The ‘eat-almost-nothing-and-live-forever’ brigade exists on nearly as many vitamin supplements as calories. These people are following the example of the mice in an experiment some years ago, whose life-span was doubled on a starvation diet. The same does not hold true for humans.
This brings us to the health aspect. Although we all care about mortality, illness and our quality of life matter a great deal to us, too. The US Health department states confidently that excess body weight leads to a higher risk of premature death, type 2 diabetes, hypertension, high cholesterol, cardiovascular disease, respiratory dysfunction, gout, osteoarthritis, and certain kinds of cancers. As the prevalence of adult obesity has roughly doubled in the USA since 1980, deaths from cardiovascular disease and stroke have almost halved, though deaths caused by diabetes have risen somewhat. A vast bank of treated disease is not accounted for. Certainly, modern medicine is becoming more effective at dealing with certain life-threatening complications of obesity. Alternatively, a fat store in our bellies or buttocks may tide us through hard times and the sickbed when we get older.

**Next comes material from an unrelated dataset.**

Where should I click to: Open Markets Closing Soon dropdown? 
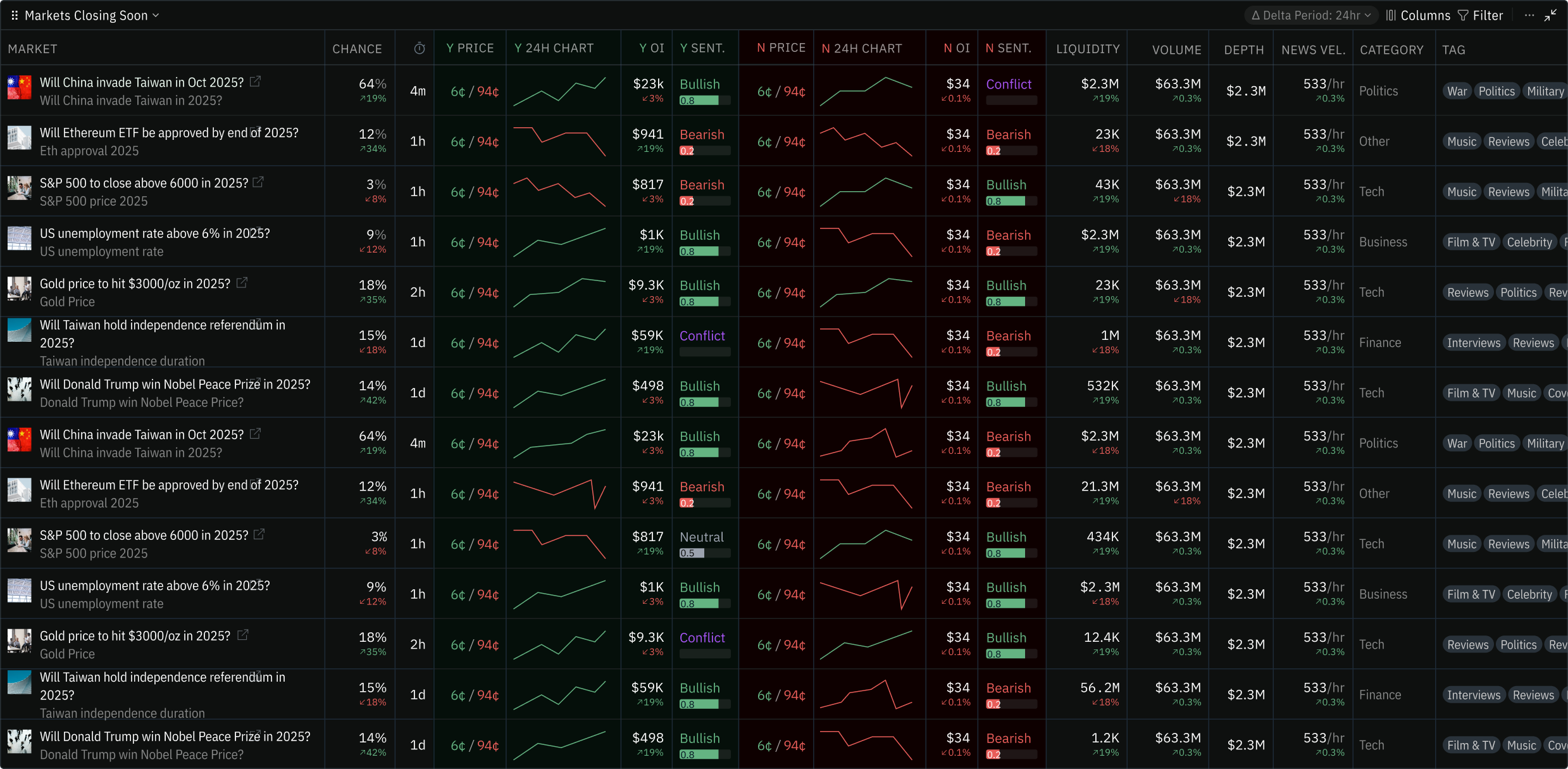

Having a nutritional reserve seems to make people more resilient if they are hospitalized.
It is through type 2 diabetes that obesity seems to pose the biggest threat to our health. However, a large rise in obesity in the 1990s was not associated with a similar rise in diabetes. The incidence of type 2 diabetes was shown in a 2001 study to decrease significantly after weight loss of between 2.7 and 5.6kg. However, a later study showed an equally impressive reduction with 2.5 hours of weekly walking, independent of dietary factors and BMI.

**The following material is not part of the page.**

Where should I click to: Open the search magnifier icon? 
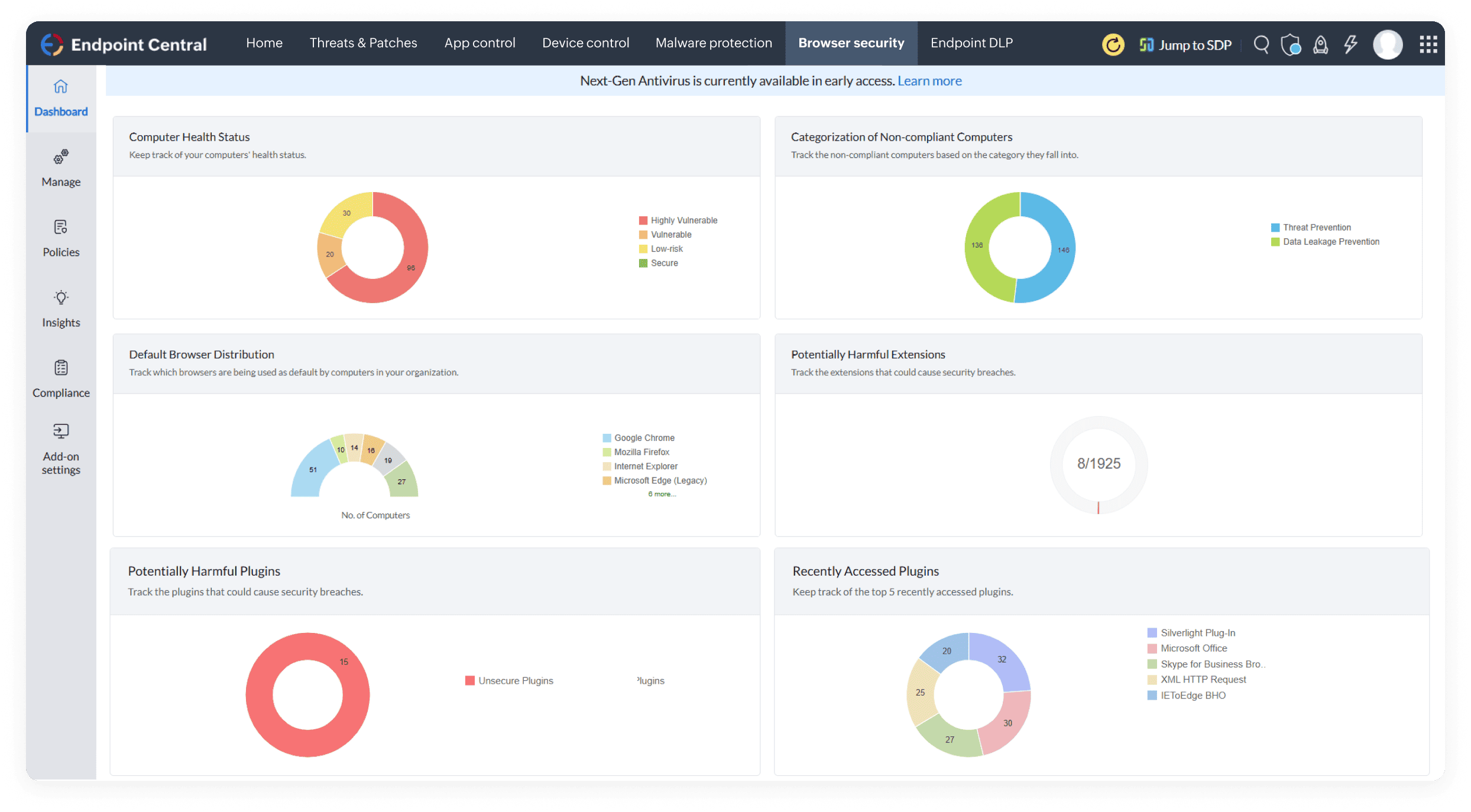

Recent articles have likened insulin resistance to cardiovascular disease, much more strongly than cholesterol. We are told by experts that anyone at high risk of heart disease – and that includes a large proportion of adults – should lower their cholesterol to a level so low that it cannot be achieved by diet or exercise alone, and so we have to resort to cholesterol-lowering drugs. Last year, Americans spent $26 billion on these drugs. The counter-argument insists that it is not cholesterol per se that is the culprit, but its oxidation.
Overweight subjects are slightly more prone to colon cancer, prostate cancer and post-menopausal breast cancer, which are not major killers. Yet these people are also significantly protected against lung cancer, which is by far the most common lethal malignancy, even after the effects of smoking are subtracted.
So, what are we to glean from this maze of information and revolving medical news? Certain facts still hold firm, such as the significant detrimental effects on health and longevity of smoking and gross obesity. Secondly, diabetes-related deaths are still on the rise and it would be pertinent to reduce our intake of refined carbohydrates and to take regular exercise. What is emerging is that it is all right to be mildly overweight, and it is disadvantageous to be underweight. Medicine has been shown to effectively stave off the curtailment of life expectancy from obesity-related complications, but I would much rather avoid such problems than acquire them and then have to undergo treatment, even if my life expectancy were to remain unaltered. It would certainly be more pleasant to be able to get around and enjoy life to the full than to be immobilized, short of breath, lethargic, or in pain and forced to take regular medication. I believe we are heading towards a more sane approach to weight and my advice is to avoid major changes in dietary habits based on the latest report or fad. We have not seen the end of this story yet.